Among his many achievements in Ipswich was the erection of the statue of Cardinal Wolsey in Curson Plain; he was chairman of the patrons of the project. Here too, his love of education was illustrated by his proposal that the base of the statue should bear the Cardinal’s words – “Pleasure is to mingle with study, that the child may think learning an amusement rather than a toil.”
John was awarded an MBE for services to local history and his work with the Heritage Lottery Fund in the East of England. As a further tribute to his contribution to history and education, he was elected as Honorary Wolsey Professor and Visiting Professor of History at the University Campus Suffolk and was delighted to welcome distinguished scholars and musicians to deliver the annual Wolsey Lecture.
He was committed to the future well-being of Ipswich’s redundant medieval churches and readily accepted the chairmanship of the Ipswich Historic Churches Trust in 1994, a role which he greatly enjoyed right up to his death. He managed to find time in his very busy life to commit his considerable energy to securing the ongoing maintenance, repair and use of these important historic buildings.
As well as fund-raising and lobbying for support, he worked hard to ensure that these important historic buildings found new uses that met the requirements laid down by the Church of England, as their former owner, and by the Borough Council, as the present owner. Any new uses are required both to respect the special ecclesiastical nature of these former religious buildings and also to allow a high degree of public access, so that the people of Ipswich may continue to enjoy them.

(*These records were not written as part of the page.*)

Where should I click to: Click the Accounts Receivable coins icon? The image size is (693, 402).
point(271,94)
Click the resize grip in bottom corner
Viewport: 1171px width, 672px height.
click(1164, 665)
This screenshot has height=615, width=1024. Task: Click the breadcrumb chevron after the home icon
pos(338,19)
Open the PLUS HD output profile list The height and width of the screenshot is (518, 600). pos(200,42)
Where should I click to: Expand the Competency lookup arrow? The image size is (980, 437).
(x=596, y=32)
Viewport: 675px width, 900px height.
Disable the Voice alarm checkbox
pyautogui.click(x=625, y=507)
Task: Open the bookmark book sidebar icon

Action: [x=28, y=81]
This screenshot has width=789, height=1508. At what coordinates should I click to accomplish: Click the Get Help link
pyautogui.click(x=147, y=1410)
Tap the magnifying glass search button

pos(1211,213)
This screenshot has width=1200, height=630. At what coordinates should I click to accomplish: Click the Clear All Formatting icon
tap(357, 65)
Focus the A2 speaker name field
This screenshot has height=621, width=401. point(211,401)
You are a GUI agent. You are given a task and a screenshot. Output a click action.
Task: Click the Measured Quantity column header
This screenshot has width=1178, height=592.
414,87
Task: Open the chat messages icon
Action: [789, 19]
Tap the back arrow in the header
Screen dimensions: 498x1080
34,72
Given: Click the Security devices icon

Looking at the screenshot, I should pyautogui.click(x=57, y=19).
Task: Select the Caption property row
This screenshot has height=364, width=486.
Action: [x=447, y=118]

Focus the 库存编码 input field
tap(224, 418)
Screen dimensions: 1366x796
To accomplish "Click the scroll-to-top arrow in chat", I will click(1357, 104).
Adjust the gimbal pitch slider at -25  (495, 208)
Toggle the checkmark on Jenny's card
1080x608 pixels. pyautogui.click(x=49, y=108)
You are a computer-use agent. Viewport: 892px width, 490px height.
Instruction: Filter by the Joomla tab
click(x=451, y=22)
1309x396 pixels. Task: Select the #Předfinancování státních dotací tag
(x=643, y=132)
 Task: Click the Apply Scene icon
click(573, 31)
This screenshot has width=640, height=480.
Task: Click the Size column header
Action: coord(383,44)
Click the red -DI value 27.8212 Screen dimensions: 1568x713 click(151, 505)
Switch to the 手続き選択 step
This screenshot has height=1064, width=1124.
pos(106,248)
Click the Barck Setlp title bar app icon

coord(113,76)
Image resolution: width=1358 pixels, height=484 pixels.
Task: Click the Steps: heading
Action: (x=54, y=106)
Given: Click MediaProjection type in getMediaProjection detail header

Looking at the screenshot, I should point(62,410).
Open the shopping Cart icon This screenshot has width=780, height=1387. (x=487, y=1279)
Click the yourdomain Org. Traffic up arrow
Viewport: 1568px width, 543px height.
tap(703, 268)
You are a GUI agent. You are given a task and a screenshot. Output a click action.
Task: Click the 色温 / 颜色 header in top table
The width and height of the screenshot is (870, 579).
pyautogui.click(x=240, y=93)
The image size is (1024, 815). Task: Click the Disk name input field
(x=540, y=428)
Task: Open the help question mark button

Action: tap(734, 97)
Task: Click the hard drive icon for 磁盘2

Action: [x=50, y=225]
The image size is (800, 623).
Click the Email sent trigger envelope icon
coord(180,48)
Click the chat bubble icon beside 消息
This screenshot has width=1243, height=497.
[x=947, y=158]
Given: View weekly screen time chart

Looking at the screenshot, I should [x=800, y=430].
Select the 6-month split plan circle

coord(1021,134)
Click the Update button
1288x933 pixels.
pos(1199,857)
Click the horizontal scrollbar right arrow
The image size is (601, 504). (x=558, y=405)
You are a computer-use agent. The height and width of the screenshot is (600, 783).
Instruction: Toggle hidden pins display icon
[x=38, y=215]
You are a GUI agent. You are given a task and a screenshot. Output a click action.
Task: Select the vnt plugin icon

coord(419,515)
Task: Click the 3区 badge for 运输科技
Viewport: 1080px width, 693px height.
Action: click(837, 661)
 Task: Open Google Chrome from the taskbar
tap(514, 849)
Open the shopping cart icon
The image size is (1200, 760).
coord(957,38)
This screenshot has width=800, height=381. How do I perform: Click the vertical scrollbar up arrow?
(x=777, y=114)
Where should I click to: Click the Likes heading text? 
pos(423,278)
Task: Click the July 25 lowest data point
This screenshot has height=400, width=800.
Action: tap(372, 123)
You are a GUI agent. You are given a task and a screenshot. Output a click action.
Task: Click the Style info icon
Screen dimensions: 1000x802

The conversion of St. Lawrence’s to a community restaurant, St. Peter’s to a centre for music and the arts, and the return of St. Nicholas’s to the Church of England for use as a conference and meetings venue, testify to the success of the Trust under John’s leadership. He was also deeply involved in the more recent discussions relating to the proposed use of St Clement’s as the Ipswich Arts Centre, a use which he was very keen to encourage. John was also an enthusiastic supporter and advocate for Ipswich’s very successful tourist information centre in St Stephen’s, where it remains.
Under his chairmanship, essential repair works were undertaken at all the churches. John was always a source of encouragement to those who organised what were sometimes substantial building projects, and he played a major role in finding the funds to pay for them. Repairs following a serious fire at St Clement’s, substantial restoration of the upper part of the tower at St. Lawrence’s, and highlevel work on the walls of St Peter’s were all achieved with the assistance of grants from Ipswich Borough Council and English Heritage (as it was). The most recent project, now underway on the south wall of St Lawrence’s, has been assisted by Viridor, the Elizabeth Walter Charity and the Borough.
One of his achievements, which gave him great satisfaction, was the restoration and rehanging of the bells at St. Lawrence’s. John loved to state that they were “the oldest ring of five bells in Christendom” and that “the young Wolsey would have heard them as a boy”, and it gave him great satisfaction to hear “Wolsey’s bells” ring out again over the town centre after many years of silence.
Among the many successes in John’s very active life, I know that his work as chairman of the Trust gave him considerable pleasure and a great sense of achievement. We will greatly miss his wise counsel, his enthusiastic energy and his mischievous sense of humour. At its last meeting, the trustees resolved to erect an appropriate plaque inside St. Clement’s Church, as a small token of the very significant contribution John made to the important work undertaken by the Trust.
John Field
Acting Chairman, The Ipswich Historic Churches Trust.